A word describing evidence that persuades a judge or jury to lean to one side as opposed to the other during the course of litigation.
In many states, criminal trials require evidence beyond a reasonable doubt.
But in civil trials, evidence is required only by preponderance of the evidence.
The judge (or jury, where applicable) will perceive the evidence of one side as outweighing the other based on which side has the most persuasive or impressive evidence.
The strength or "weight" of evidence is not decided by the sheer number of witnesses because the judge decides on the credibility of witnesses and give their testimony weight accordingly.
The side with the preponderance of evidence wins the civil case but a tie goes to the defendant.

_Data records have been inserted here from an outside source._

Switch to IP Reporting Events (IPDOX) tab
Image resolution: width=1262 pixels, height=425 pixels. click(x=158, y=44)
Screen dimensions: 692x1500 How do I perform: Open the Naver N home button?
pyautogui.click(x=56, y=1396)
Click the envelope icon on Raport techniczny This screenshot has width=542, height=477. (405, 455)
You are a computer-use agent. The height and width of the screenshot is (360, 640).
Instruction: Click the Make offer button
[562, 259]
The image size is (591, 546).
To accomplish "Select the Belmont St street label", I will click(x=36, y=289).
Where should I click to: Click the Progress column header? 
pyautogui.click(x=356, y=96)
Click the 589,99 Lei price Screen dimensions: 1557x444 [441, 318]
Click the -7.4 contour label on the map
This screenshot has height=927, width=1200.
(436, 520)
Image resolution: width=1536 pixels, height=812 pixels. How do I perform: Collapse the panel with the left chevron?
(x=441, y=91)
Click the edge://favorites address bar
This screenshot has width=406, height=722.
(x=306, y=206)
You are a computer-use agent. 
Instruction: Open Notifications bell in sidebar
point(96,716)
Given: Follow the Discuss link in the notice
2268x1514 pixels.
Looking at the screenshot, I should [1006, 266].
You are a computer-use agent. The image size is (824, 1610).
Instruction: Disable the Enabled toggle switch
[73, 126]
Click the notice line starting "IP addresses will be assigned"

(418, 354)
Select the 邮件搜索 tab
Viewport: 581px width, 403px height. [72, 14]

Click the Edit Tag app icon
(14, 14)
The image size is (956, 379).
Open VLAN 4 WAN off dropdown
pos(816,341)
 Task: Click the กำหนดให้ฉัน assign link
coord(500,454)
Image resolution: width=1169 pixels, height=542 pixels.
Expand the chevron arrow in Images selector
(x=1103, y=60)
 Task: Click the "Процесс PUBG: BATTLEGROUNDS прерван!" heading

In Smith v Smith, a 1952 Supreme Court of Canada case, it was stated that:
"(C)ivil cases may be proved by a preponderance of evidence or that a finding in such cases may be made upon the basis of a preponderance of probability and I do not propose to attempt a more precise statement of the rule. I wish, however, to emphasize that in every civil action before the tribunal can safely find the affirmative of an issue of fact required to be proved it must be reasonably satisfied, and that whether or not it will be so satisfied must depend upon the totality of the circumstances on which its judgment is formed including the gravity of the consequences of the finding."
Sopinka in The Law of Evidence in Canada (at p. 155), summarized by saying that:
"Simply put, the (judge) must find that the existence of the contested fact is more probable than its nonexistence".